● WHAT YOU NEED TO DO
1. In the passage on Albert, Count of Chiny, on what date did Albert die?
2. Continue the passage on Albert, Count of Chiny, starting after its final line.

● EXTRACT
+++

Albert (Albert I) (before 1131 – 29 September 1162), Count of Chiny, son of Otto II, Count of Chiny, and Adélaïs of Namur.  He succeeded his father before 1131 and spent most of his time in Chiny, not taking part in the various conflicts which shook the region.

He married Agnes, daughter of Renaud I, Count of Bar and Gisèle Vaudémont, daughter of Gerard, Count of Vaudémont.  Their children were:
 	Louis III, Count of Chiny
 	Thierry (d. after 1207), Lord of Mellier, married Elizabeth
 	Arnulf of Chiny-Verdun (killed in 1181), Bishop of Verdun, 1172–1181
 	Alix (d. after 1177), married to Manasses of Hierges
 	Ida of Chiny, married to Gobert V, Lord of Aspremont (see Fredelon and the House of Esch for a discussion of their descendants)
 	A daughter, mother of Roger Walehem
 	Hughes, married to a daughter of Renaud de Donchéry
 	A daughter, Abbess of Givet.

+++

● DATA LINES
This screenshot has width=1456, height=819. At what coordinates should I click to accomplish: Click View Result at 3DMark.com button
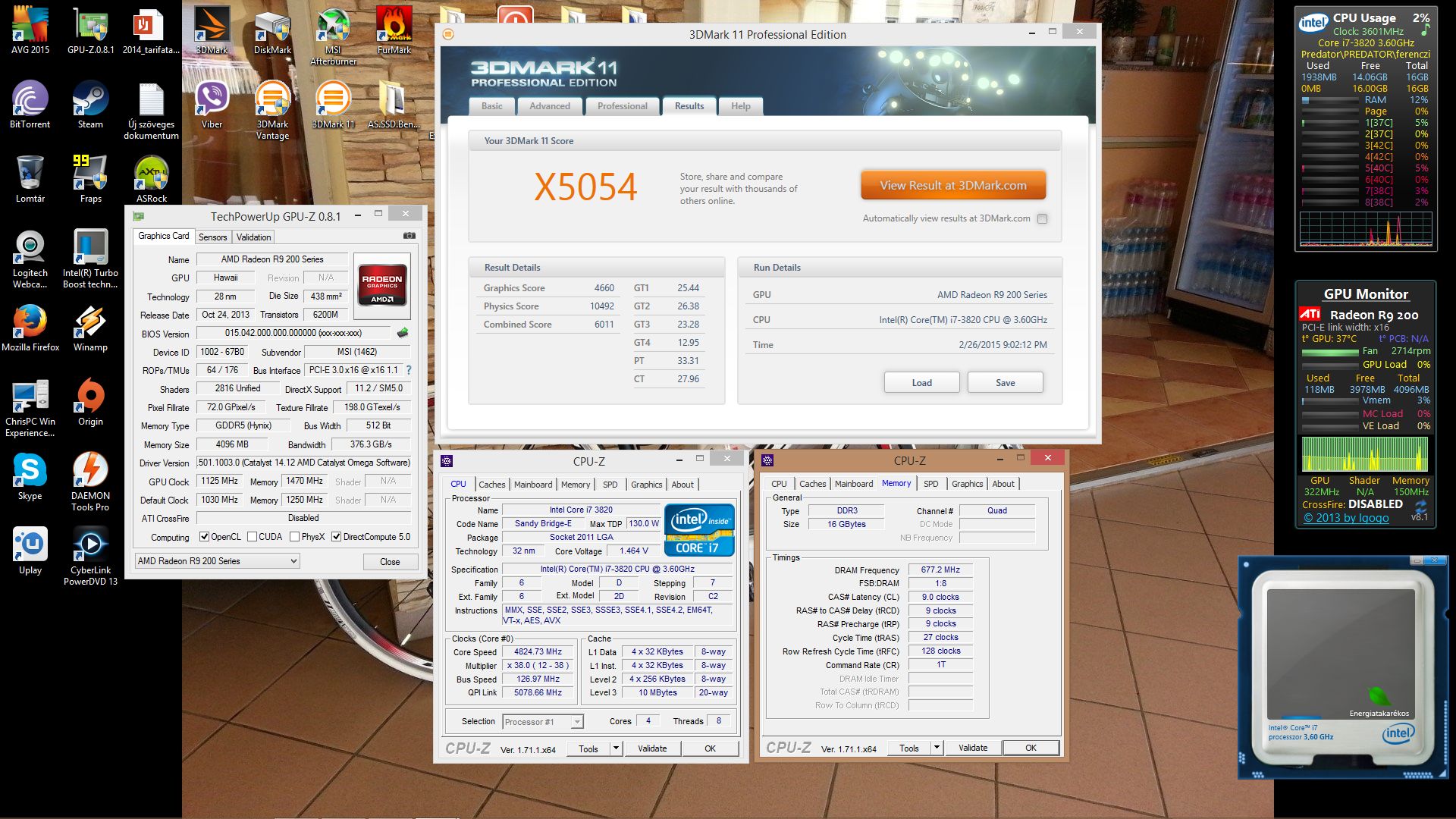(953, 186)
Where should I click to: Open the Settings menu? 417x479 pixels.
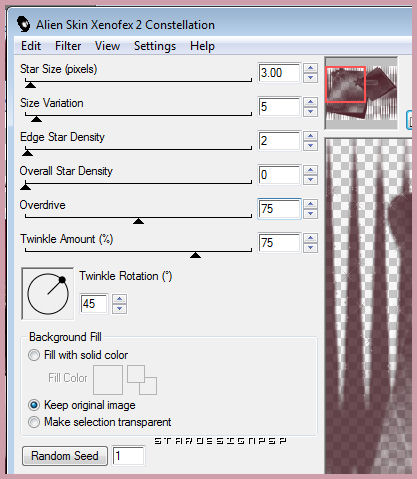155,46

+++

● ANSWER LIST
1. 29 September 1162

2.
Arnulf was killed by an arrow to the head in front of the castle of Saint Manehulde during an attack on the bishopric of Verdun.

Alix and Mannases were the parents of Albert II of Hierges, Bishop of Verdun (1186–1208). Ida and Gobert were the grandparents of John I of Aspremont, Bishop of Verdun (1217–1224).

Albert was succeeded as Count of Chiny by his son Louis.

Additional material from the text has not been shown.